Wednesday, April 30, 2008

Waiting

I hate waiting. The very mention of the word sends shivers up my spine. Perhaps you too hate waiting. One of the strengths that moves me and you as leaders is the drive to get things done. Now! So I have trouble with this verse:
Isaiah 40:31 ESV but they who wait for the LORD shall renew their strength; they shall mount up with wings like eagles; they shall run and not be weary; they shall walk and not faint.
It bothers me. Not theologically but practically. My natural inclination is not to wait on the Lord but to help Him. Like the Omnipotent, Omniscient, Creator of the Universe needs my help. I am discovering, much to my chagrin, that there is actually renewal and rest in waiting on Him.
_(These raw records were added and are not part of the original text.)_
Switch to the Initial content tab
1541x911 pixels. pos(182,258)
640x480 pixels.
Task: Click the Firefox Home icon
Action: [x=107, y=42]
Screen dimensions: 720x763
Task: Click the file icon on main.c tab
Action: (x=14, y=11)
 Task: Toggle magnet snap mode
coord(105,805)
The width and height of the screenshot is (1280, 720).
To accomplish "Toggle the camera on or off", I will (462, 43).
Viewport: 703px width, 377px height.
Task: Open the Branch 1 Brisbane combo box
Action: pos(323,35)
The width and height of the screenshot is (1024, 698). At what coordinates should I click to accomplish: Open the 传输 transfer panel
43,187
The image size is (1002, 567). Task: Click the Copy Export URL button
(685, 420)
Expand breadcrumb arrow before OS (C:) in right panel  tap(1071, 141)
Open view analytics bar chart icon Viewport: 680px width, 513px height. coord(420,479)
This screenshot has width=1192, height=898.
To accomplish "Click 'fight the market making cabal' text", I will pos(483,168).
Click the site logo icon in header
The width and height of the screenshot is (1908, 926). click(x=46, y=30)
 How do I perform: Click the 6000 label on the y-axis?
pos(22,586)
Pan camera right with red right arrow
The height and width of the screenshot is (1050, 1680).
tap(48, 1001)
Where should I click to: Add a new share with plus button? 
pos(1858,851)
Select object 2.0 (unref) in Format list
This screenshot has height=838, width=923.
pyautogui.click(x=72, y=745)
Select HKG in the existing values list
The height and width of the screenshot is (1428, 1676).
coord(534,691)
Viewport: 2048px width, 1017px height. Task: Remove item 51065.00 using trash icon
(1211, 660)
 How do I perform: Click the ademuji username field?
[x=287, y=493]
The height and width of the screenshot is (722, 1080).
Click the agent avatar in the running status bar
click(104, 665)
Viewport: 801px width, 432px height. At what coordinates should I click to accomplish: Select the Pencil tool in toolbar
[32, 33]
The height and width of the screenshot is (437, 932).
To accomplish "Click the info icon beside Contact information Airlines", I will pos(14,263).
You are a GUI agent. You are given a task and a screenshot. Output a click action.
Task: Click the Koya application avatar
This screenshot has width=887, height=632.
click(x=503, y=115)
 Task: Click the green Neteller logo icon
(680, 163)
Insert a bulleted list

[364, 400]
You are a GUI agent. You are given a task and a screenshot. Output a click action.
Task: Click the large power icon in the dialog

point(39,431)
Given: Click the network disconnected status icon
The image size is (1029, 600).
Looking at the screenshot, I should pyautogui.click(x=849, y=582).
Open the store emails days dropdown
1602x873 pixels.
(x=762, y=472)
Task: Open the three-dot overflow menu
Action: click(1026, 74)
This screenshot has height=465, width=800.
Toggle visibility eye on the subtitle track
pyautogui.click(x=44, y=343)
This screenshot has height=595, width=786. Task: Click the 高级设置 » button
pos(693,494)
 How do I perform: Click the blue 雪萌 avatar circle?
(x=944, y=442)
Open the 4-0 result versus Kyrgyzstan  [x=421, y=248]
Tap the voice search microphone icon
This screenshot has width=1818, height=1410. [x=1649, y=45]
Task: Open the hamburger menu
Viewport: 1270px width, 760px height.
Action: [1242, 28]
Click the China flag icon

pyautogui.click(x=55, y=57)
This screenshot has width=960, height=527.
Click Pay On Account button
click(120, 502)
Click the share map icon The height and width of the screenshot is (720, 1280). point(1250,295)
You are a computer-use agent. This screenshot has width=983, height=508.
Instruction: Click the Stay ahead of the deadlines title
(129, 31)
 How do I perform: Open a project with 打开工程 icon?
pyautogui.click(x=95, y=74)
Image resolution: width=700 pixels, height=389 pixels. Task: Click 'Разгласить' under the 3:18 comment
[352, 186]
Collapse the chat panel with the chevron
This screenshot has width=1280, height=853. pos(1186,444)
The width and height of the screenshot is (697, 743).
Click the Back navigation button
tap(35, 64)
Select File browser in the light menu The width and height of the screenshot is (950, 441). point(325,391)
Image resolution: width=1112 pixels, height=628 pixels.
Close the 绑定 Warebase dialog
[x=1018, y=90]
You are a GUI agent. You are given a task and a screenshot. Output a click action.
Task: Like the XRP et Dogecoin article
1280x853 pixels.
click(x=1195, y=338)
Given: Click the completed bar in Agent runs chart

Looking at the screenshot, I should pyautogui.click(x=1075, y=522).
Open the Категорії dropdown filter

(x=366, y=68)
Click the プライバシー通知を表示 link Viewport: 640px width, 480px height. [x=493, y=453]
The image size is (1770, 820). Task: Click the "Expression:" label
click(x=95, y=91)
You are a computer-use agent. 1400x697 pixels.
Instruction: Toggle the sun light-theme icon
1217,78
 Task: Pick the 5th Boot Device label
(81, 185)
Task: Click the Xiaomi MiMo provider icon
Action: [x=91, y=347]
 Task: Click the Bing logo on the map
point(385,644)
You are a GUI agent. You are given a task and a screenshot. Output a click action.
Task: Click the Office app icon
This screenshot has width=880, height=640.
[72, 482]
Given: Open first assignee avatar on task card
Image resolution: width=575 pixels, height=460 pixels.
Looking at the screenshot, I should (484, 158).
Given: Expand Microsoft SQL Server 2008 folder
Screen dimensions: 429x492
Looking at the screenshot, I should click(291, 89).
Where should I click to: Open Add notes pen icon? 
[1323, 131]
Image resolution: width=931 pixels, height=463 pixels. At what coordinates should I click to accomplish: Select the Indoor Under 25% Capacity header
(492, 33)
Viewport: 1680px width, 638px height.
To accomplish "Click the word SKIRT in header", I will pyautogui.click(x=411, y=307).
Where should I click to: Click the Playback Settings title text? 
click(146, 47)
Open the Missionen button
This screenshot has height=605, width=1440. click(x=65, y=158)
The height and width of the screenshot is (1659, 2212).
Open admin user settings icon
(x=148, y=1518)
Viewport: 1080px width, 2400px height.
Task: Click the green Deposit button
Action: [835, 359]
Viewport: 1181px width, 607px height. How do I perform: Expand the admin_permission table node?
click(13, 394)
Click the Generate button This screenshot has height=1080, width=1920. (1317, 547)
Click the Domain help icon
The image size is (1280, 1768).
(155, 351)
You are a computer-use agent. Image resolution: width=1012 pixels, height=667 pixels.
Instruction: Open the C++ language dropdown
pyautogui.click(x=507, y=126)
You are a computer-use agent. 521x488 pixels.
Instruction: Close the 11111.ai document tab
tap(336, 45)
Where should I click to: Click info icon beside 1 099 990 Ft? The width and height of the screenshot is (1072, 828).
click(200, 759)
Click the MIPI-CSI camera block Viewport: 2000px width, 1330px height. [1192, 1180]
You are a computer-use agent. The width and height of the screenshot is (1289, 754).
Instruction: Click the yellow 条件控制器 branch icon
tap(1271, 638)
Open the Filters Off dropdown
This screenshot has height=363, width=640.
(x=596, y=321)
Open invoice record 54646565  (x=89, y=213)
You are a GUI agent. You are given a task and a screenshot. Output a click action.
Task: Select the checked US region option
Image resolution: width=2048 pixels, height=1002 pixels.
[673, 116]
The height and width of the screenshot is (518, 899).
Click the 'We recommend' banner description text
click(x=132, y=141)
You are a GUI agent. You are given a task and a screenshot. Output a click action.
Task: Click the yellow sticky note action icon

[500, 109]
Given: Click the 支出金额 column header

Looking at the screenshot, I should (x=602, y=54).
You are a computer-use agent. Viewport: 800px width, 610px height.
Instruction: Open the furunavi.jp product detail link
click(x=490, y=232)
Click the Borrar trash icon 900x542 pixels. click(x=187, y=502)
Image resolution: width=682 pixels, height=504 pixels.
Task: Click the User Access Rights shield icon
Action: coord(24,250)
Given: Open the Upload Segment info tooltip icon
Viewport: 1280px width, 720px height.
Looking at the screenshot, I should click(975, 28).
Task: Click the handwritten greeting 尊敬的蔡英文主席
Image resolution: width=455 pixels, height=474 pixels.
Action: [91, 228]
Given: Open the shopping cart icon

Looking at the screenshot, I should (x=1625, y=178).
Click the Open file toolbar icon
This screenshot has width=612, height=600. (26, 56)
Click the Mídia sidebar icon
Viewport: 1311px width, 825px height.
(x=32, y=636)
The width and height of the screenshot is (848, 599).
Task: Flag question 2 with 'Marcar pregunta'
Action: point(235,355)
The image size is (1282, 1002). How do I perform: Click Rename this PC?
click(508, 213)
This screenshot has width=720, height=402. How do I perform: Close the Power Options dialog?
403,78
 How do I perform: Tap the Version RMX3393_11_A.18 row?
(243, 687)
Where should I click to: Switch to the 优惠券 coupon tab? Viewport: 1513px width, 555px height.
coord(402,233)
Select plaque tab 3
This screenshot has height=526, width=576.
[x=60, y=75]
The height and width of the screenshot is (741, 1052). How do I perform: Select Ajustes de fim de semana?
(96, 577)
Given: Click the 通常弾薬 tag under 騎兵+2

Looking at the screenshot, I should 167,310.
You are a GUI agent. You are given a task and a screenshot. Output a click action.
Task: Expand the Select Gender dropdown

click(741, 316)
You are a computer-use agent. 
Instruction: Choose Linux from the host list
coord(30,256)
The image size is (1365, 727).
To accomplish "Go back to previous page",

Do you also struggle with waiting and patience? What do you do to help? (Comments please...now! LOL)

2 comments:

Billy Jennigns said...

Imagine me tyring to help someone with patience.....I have been dealing with the patience issue a lot lately. Sometimes when things begin to take so long I begin to wonder if I am outside of God's will somehow and not being obedient in some area realted to what I am waiting on. Someone shared a word of wisdom with me that really blew me away. With us all being created to have free will, sometimes the things we are waiting on take so long not because of what we are doing or God not wanting to move, but rather that there is someone somewhere else that is not listening to the voice of God that needs to move before the rest of the plan can be completed. Not sure if this makes scense, but I hope it helps.

Rachel said...

"The waiting is the hardest part..." or so Tom Petty would say and I'm inclined to agree. It's been weeks now that I've been waiting. I think, in my case at least, impatience is the symptom of deeper problems. If I am honest, my impatience serves to reveal the lies that I entertain - God doesn't know what he's doing, God doesn't care about me, God isn't powerful enough to move in this situation. The pridefulness of those statments is astounding and ugly but really quite human. It is the natural response, the most familiar path. In light of this, Psalm 130 and 131 have provided so much guidance and comfort. God's word has such a way of obliterating my pride and arrogance (I suppose that is way God intended it). What I get from those verses is simply this: all of the worries, all of the angles, all of the possible senarios, present everything to God. Be completely honest with Him and then wait with hope. Hope now, hope always.